(WORK INSTRUCTIONS): Give again only the lines from the line that holds "Given: Click into the Sort Order field" to the end of the data, inclusive, omitting all pictures.

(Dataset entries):

_ _ _

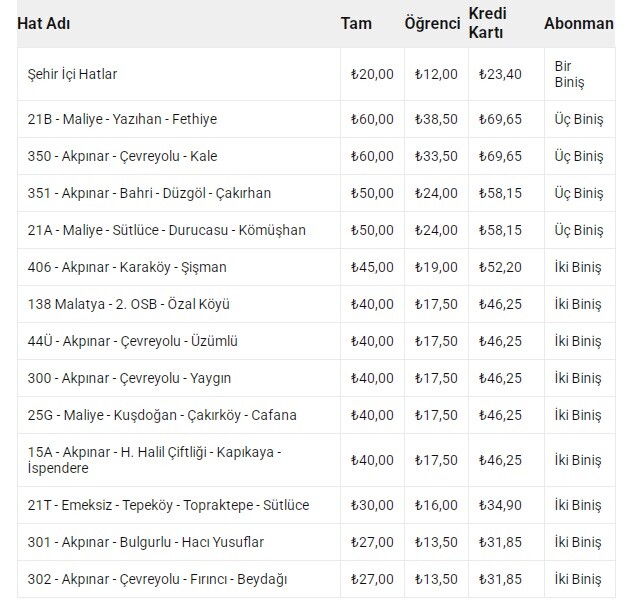This screenshot has height=602, width=632.
Task: Click 300 - Akpınar - Çevreyolu - Yaygın row
Action: (316, 378)
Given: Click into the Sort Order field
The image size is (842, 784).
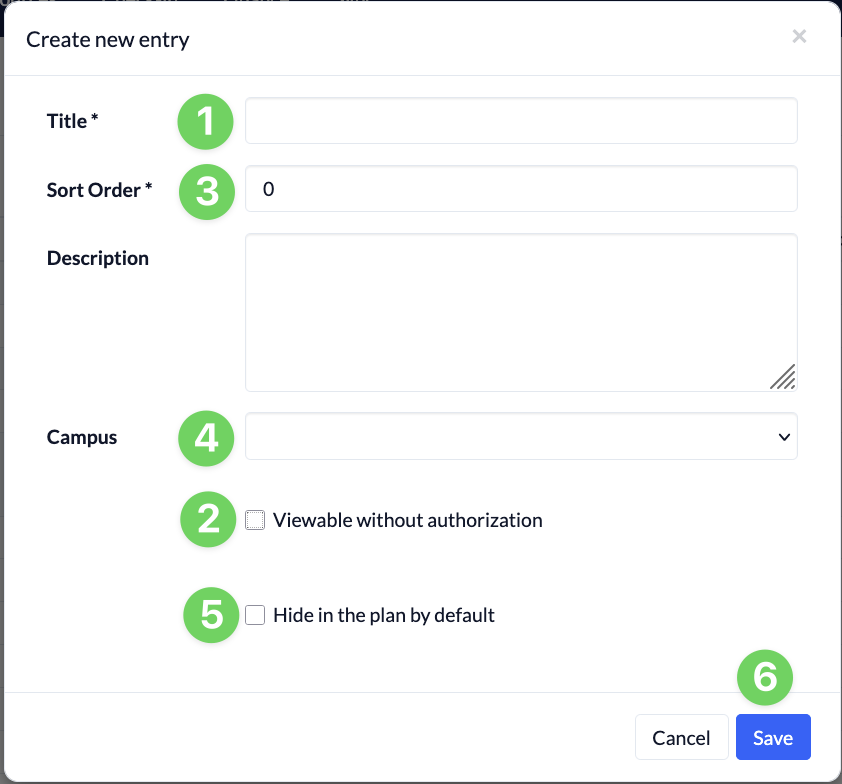Looking at the screenshot, I should [521, 188].
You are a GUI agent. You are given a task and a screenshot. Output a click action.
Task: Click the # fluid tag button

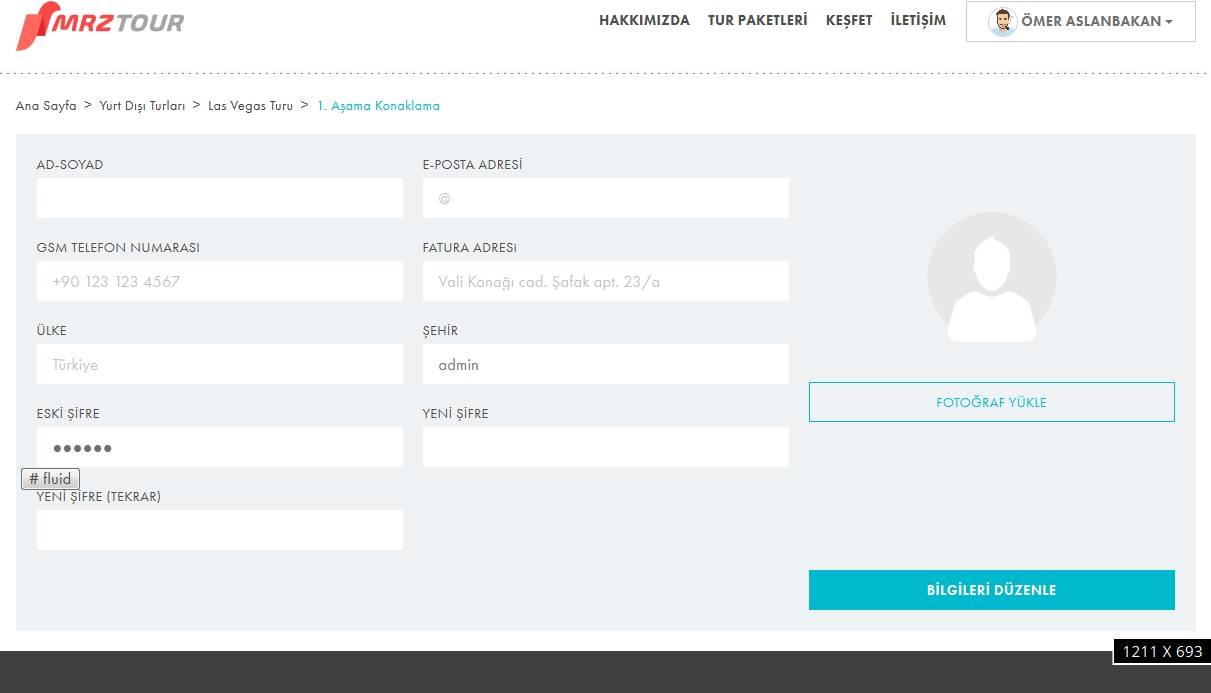[x=50, y=479]
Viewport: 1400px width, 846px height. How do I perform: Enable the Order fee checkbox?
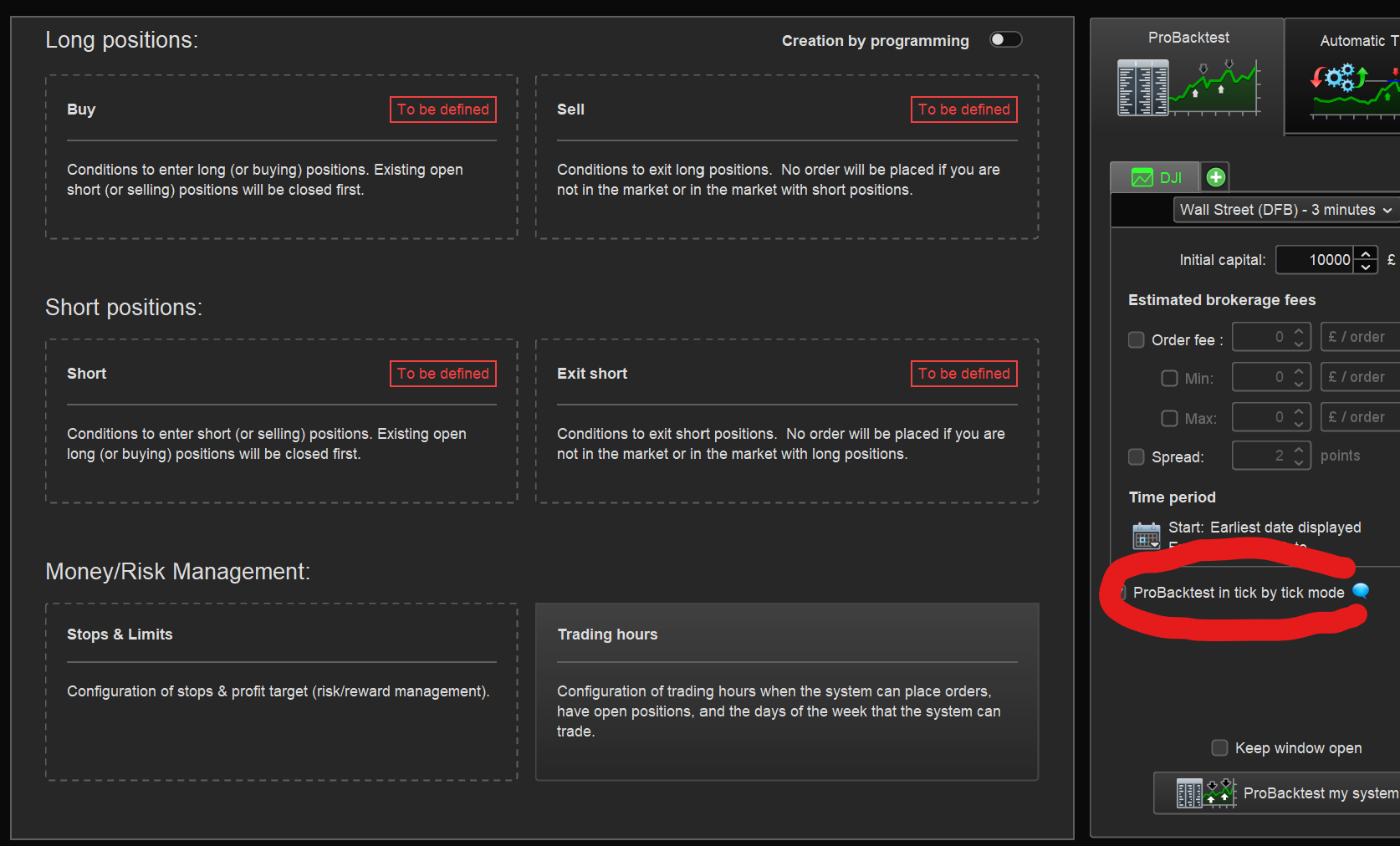1137,339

_ _ _

(RESPONSE TO THE TASK):
Given: Click into the Sort Order field
The image size is (842, 784).
Looking at the screenshot, I should [521, 188].
You are a GUI agent. You are given a task and a screenshot. Output a click action.
Task: Click the # fluid tag button

[x=50, y=479]
Viewport: 1400px width, 846px height. How do I perform: Enable the Order fee checkbox?
1137,339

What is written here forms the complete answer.